In questo Forum entreremo nel merito del nuovo dibattito politico sulla politica migratoria europea, consapevoli dunque delle sue implicazioni politiche e culturali. Emergono una serie di questioni di non facile risoluzione che di seguito vengono evidenziate e sulle quali animare un dibattito capace di articolare una riflessione ponderata, per impostare una politica europea all’altezza dei suoi valori ed efficace nel contemperare i diversi interessi nazionali in gioco.

Nel settembre del 2020, la nuova Commissione europea ha presentato il Nuovo Patto su Migrazioni ed Asilo , che ha lo scopo di ricucire le divisioni tra Stati membri e di ricostruire la fiducia nel sistema europeo, a partire da un nuovo equilibrio tra responsabilità e solidarietà. Più responsabilità dei paesi del Sud nel gestire gli sbarchi e la prima accoglienza, senza consentire movimenti secondari, e più solidarietà dei paesi che non sono lungo la frontiera esterna nell’accogliere ricollocamenti, sponsorizzare ritorni e sostenere economicamente i costi dei paesi del Sud.

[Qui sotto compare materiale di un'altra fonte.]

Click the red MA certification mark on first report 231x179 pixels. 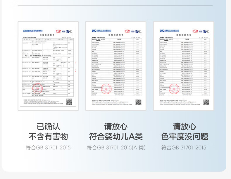pos(58,31)
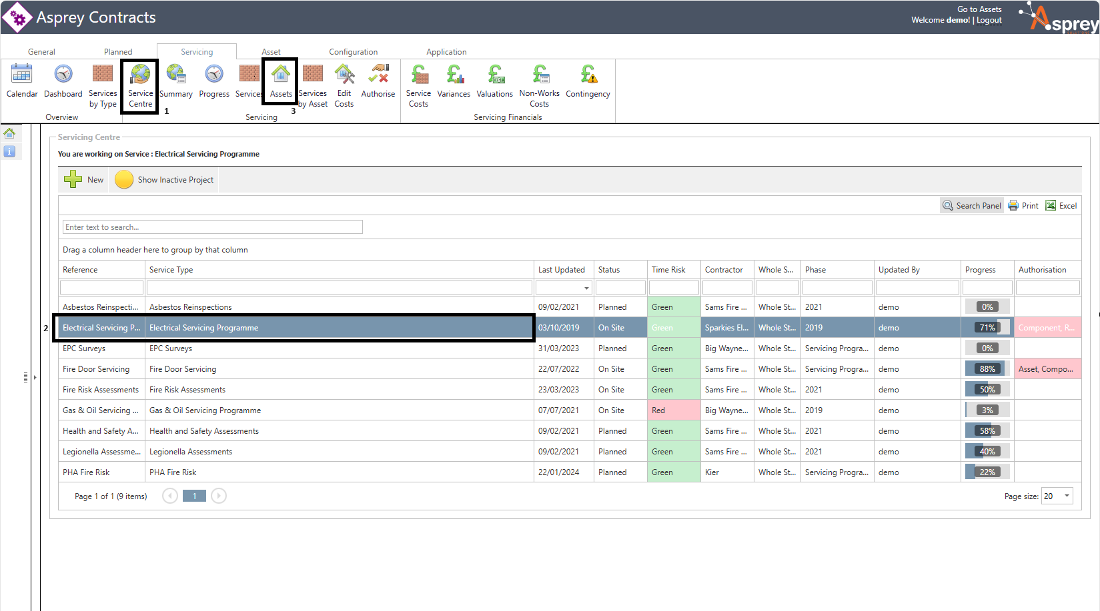Switch to the Planned ribbon tab

118,52
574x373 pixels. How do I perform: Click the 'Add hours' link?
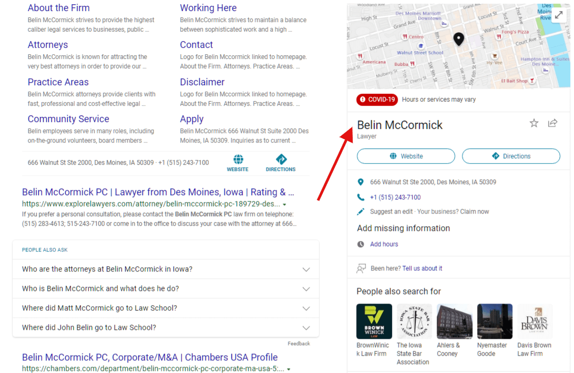click(384, 244)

La prima questione che si pone è quindi l’equilibrio da introdurre tra responsabilità e solidarietà. Per questo si propongono numerose innovazioni giuridiche ed operative. Nuovi regolamenti sulle procedure alla frontiera e per l’asilo, il rafforzamento delle agenzie europee Frontex ed Easo a sostegno delle amministrazioni nazionali, del sistema di raccolta dati Eurodac e altro. Si intende rafforzare anche i partenariati con i paesi terzi per una gestione delle migrazioni che in qualche modo riduca la pressione sulle frontiere esterne dell’Ue, sostenendo finanziariamente le capacità di quei paesi nell’accogliere profughi e rifugiati, e nel gestire le loro frontiere.

La Commissione propone un nuovo equilibrio tra responsabilità e solidarietà tra Stati membri che si fonda su un sistema flessibile di solidarietà. Questo sistema prevede che un paese che non sta sulla frontiera esterna possa scegliere tra l’accogliere ricollocamenti, e/o sostenere le spese di rimpatrio (sponsorship dei rimpatri) e di appoggio ai paesi di frontiera. Non vi sono obblighi. In questo modo si agevolerebbe una migliore distribuzione delle responsabilità, e i paesi del Sud Europa potrebbero alleviare i costi dei propri sistemi di accoglienza.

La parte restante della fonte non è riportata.